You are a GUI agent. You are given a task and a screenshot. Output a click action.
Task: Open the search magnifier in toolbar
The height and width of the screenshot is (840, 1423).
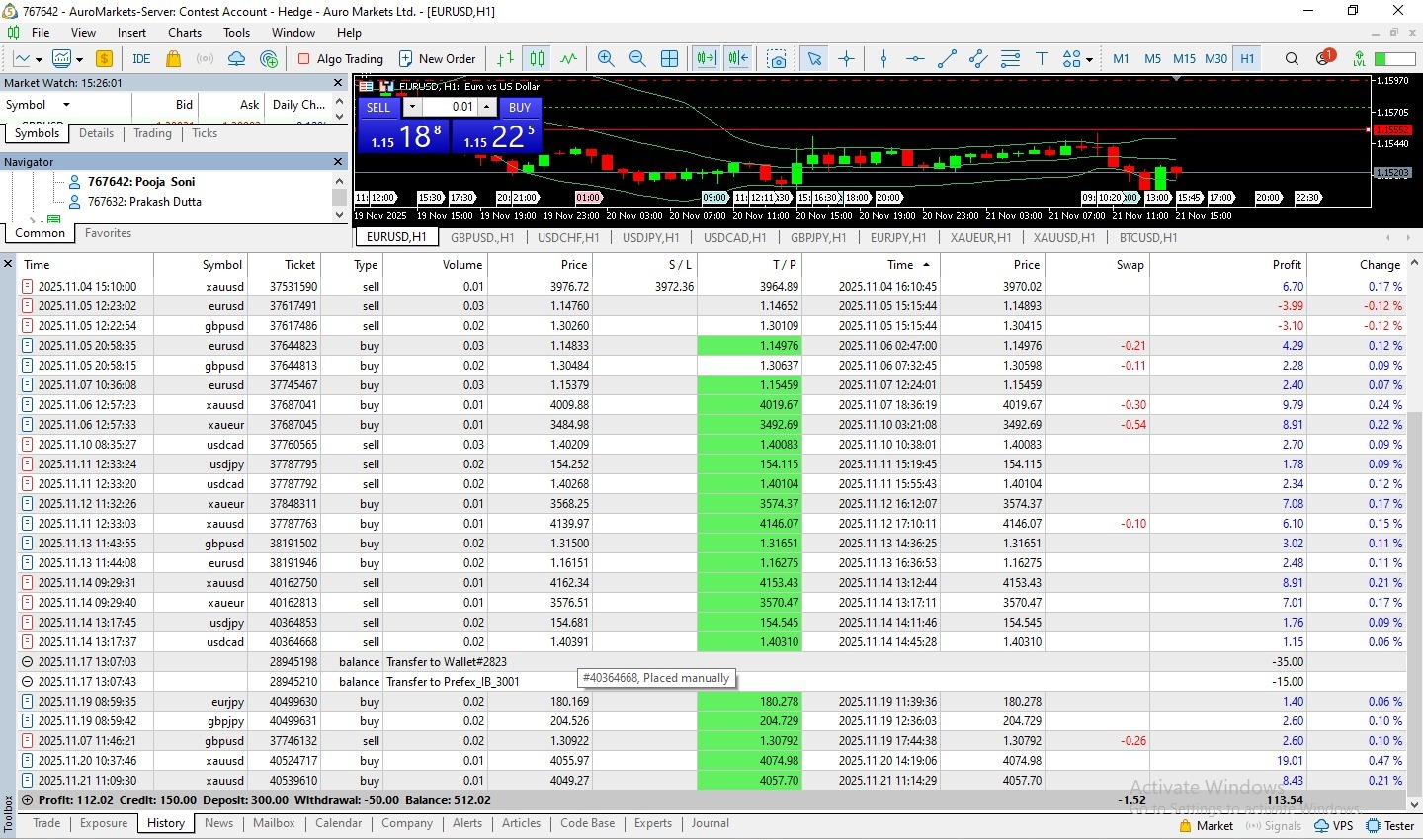pos(1292,59)
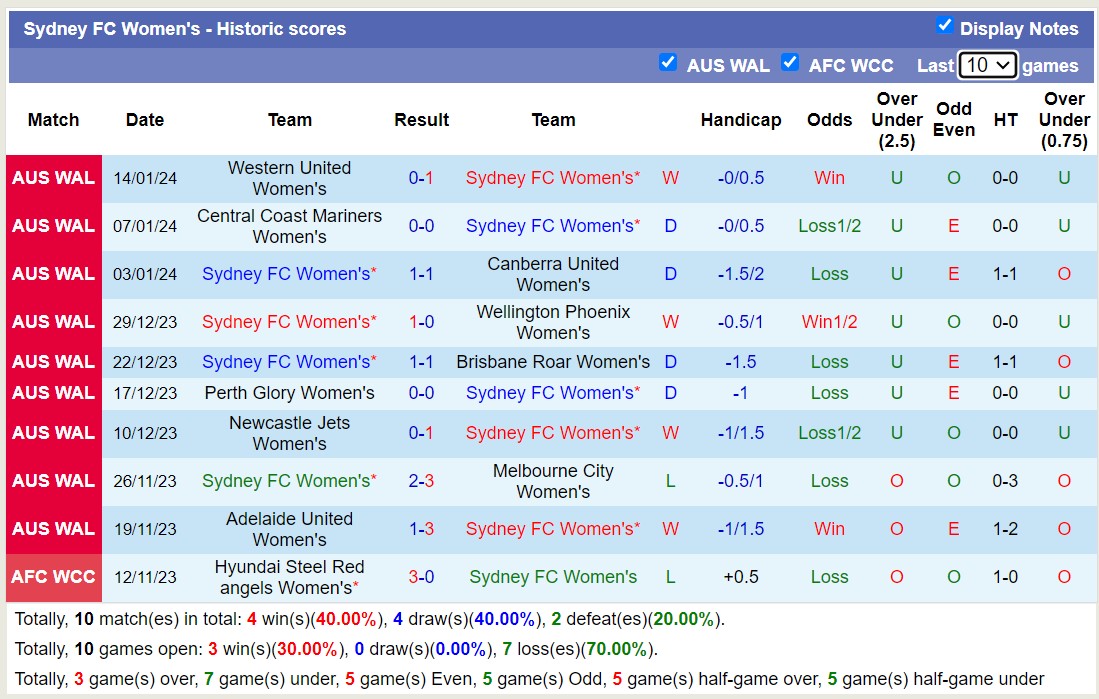
Task: Click the Win odds entry on the first row
Action: (x=829, y=177)
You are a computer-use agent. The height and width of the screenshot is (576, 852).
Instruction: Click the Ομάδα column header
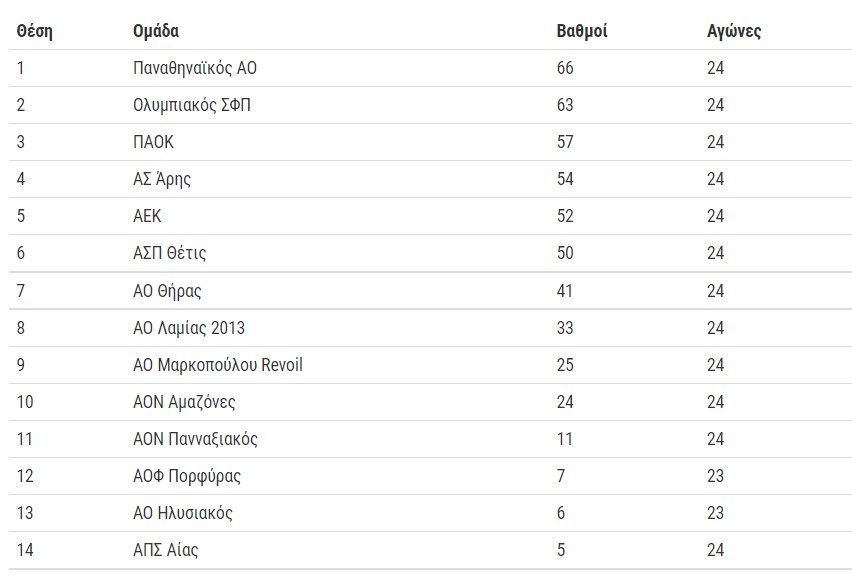[156, 31]
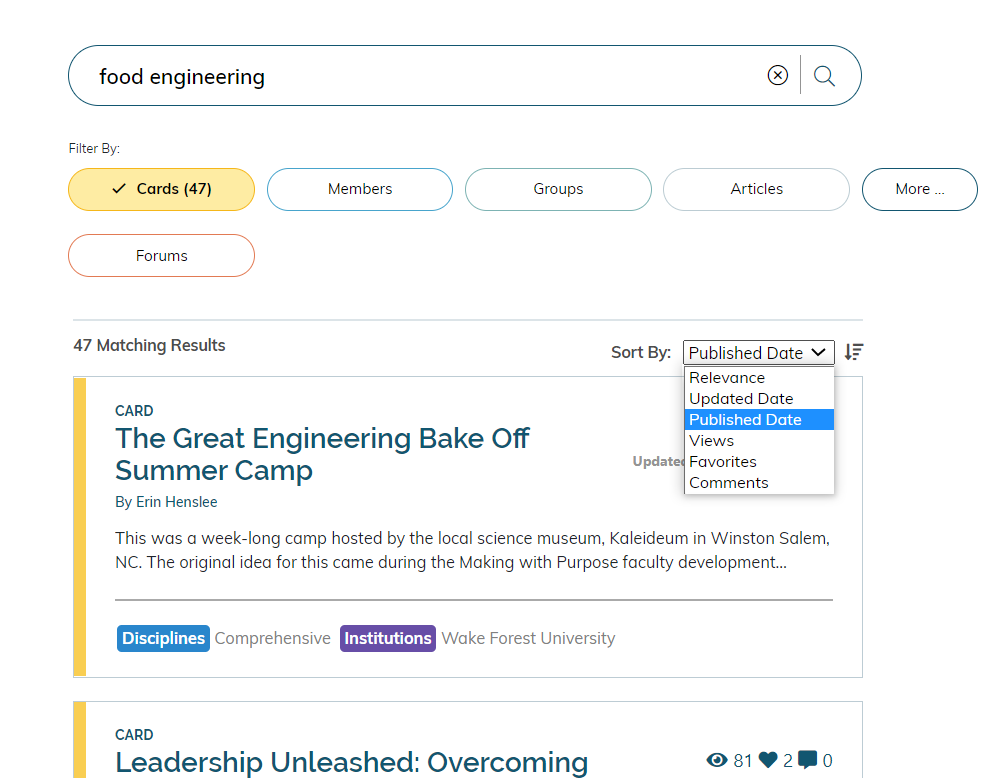The width and height of the screenshot is (997, 778).
Task: Clear the search field with X icon
Action: 777,75
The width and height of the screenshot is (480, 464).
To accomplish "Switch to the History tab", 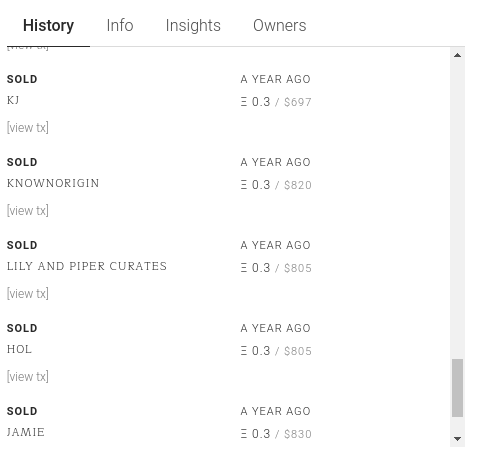I will (48, 26).
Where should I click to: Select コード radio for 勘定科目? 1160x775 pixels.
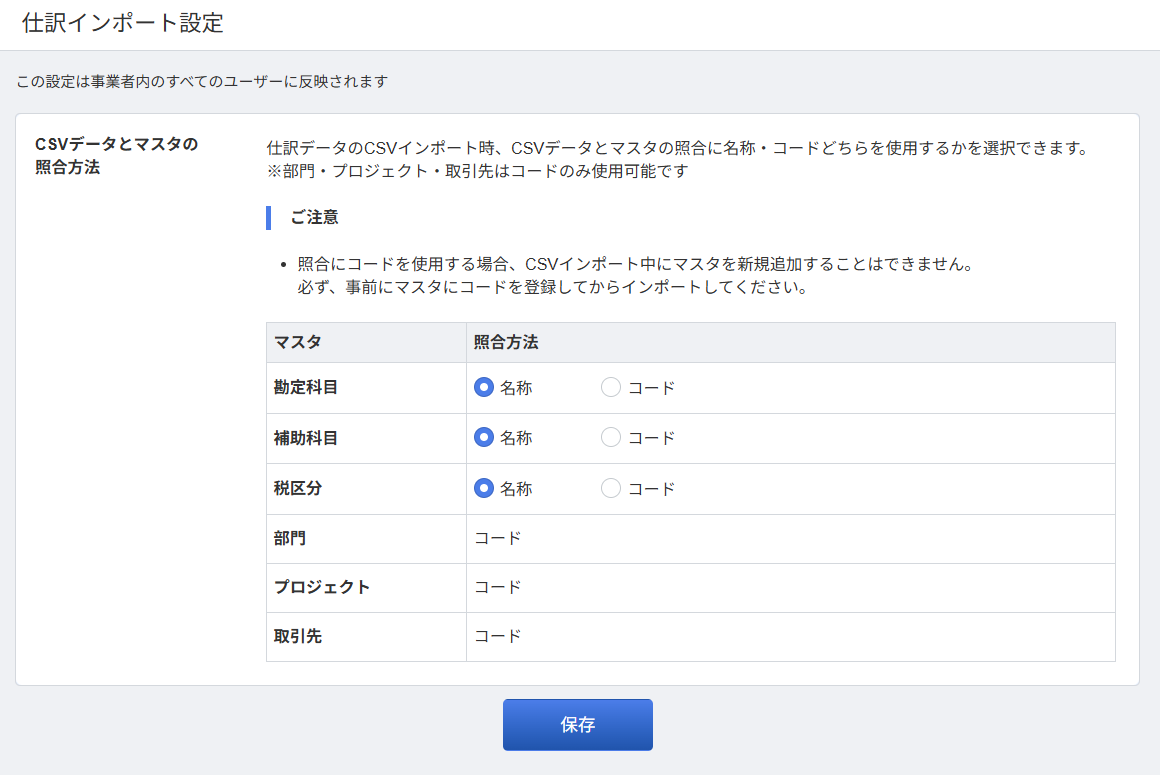point(611,388)
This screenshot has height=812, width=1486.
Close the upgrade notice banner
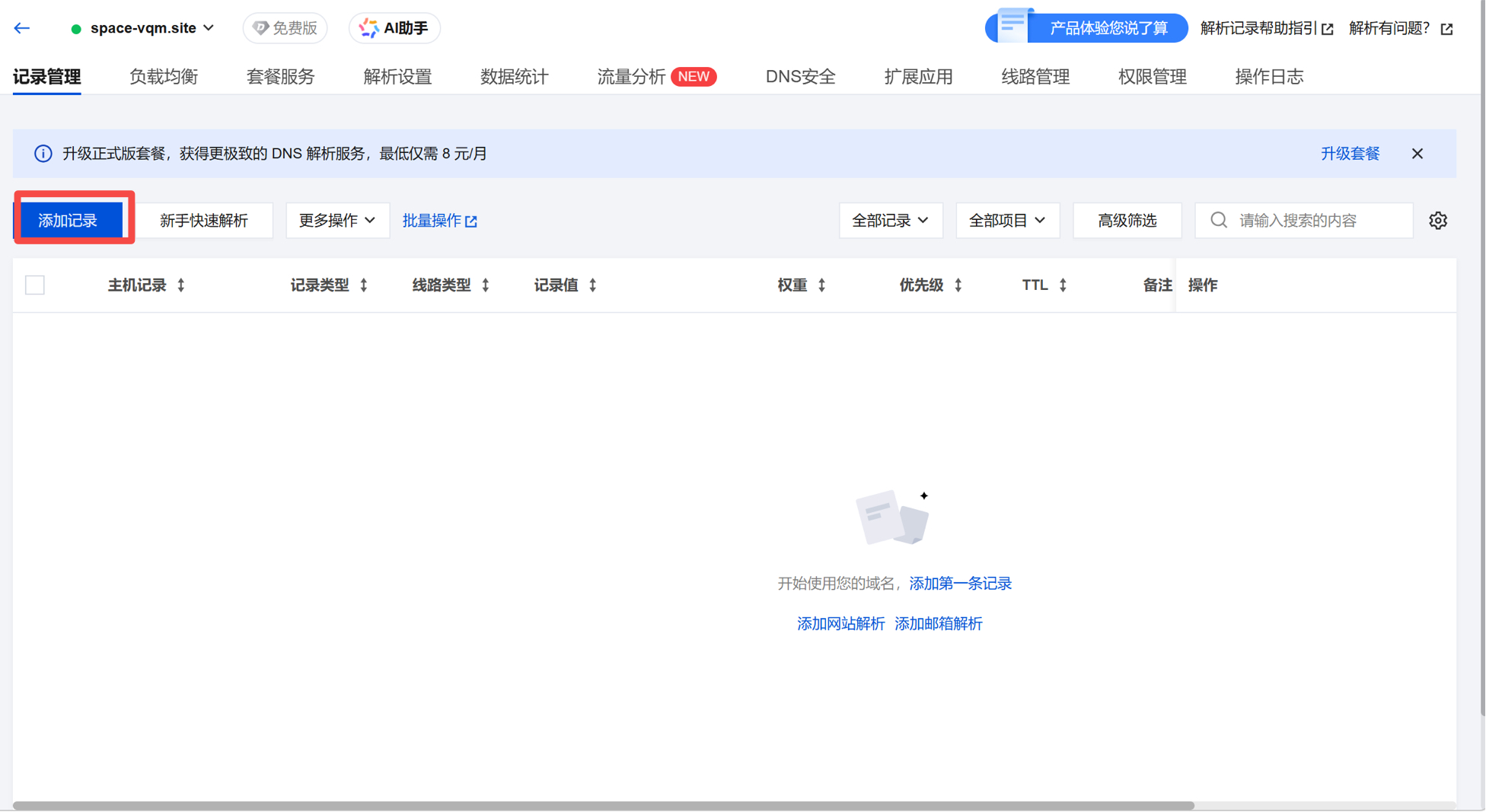point(1417,154)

------

The request
Arrange the entries as a JSON list of strings, one string per line, starting at the line containing "Where should I" and ending at the last line of the entries. Skip blank lines and leave the pictures out.

Correct response
[
  "Where should I click to: Select コード radio for 勘定科目? 1160x775 pixels.",
  "point(611,388)",
  "This screenshot has height=812, width=1486.",
  "Close the upgrade notice banner",
  "point(1417,154)"
]